Die Entwicklung der Anpflanzungen wird seit 2008 durch ein Monitoring dokumentiert. Auch die weitere Entwicklung der zu Untersuchungszwecken genutzten vorhandenen Schilfbestände wird durch ein Monitoring erfasst. Des Weiteren konnten auf Grundlage der Ergebnisse aus den Untersuchungen zu Effekten Fraßes durch Graugänse erste Maßnahmen des Gänsemanagements umgesetzt bzw. vorbereitet werden.
Die Ergebnisse der Luftbildauswertung sowie eigener Analysen flossen in eine GIS-basierte Analyse der Ursachen des Röhrichtrückgangs ein.


Ergebnisse und Diskussion

Wie die Auswertung von Luftbildern verschiedener Jahrgänge zeigt, sind die aquatischen Schilfröhrichte an den Untersuchungsgewässern seit 1953 durchschnittlich um 78% zurückgegangen. Faktoren wie die zunehmende Beschattung im Uferbereich, die Belastung durch Wellen und auch der Fraß durch Graugänse konnten im Zusammenwirken mit weiteren Faktoren als ursächlich für diesen starken Rückgang identifiziert werden. Alle betrachteten Faktoren kommen an jedem Gewässer in unterschiedlicher Intensität zur Wirkung, so dass für jeden See individuelle Analysen notwendig sind. Dies bestätigt die Ergebnisse anderer Untersuchungen.

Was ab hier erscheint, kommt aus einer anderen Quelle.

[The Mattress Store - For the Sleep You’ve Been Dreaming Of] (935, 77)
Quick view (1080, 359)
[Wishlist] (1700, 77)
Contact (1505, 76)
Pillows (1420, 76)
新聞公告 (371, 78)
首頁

Darüber hinaus konnte in einer vergleichenden Studie gezeigt werden, dass die Vitalität der aquatischen Schilfröhrichte maßgeblich von der Wasserstandsführung eines Gewässers beeinflusst wird, wobei sich ein naturnahes hydrologisches Regime positiv auf die Vitalität der Schilfbestände auswirkte.
Vorhandene aquatische Schilfröhrichte können durch temporäre und permanente Zäunungen wirkungsvoll gegen Fraß durch Graugänse geschützt werden. Auch die Auflichtung von Ufergehölzen sowie der Schutz vor mechanischer Belastung durch den Bau von Wellenbrechern in Form von Palisaden erwiesen sich als geeignete Maßnahmen zum Schutz bestehender aquatischer Schilfröhrichte. Zudem sind sowohl Palisaden als auch Zäunungen ein besonders effektiver Schutz für neu angepflanzte Schilfbestän-de.
Die GIS-basierte Ursachenanalyse wurde genutzt, um eine flächenscharfe Maßnahmenplanung für Röhrichtschutz und -entwicklung für alle sechs Untersuchungsgewässer abzuleiten, die den beteiligten Behörden ausgehändigt wurde. Abschließend wurde auf Grundlage der eigenen Arbeiten sowie der Erkenntnisse aus anderen Projekten zum Schutz der Schilfröhrichte ein (auf andere Gewässer der norddeutschen Tiefebene) übertragbarer Handlungsleitfaden zum Schutz und zur Entwicklung aquatischer Schilfröhrichte erstellt.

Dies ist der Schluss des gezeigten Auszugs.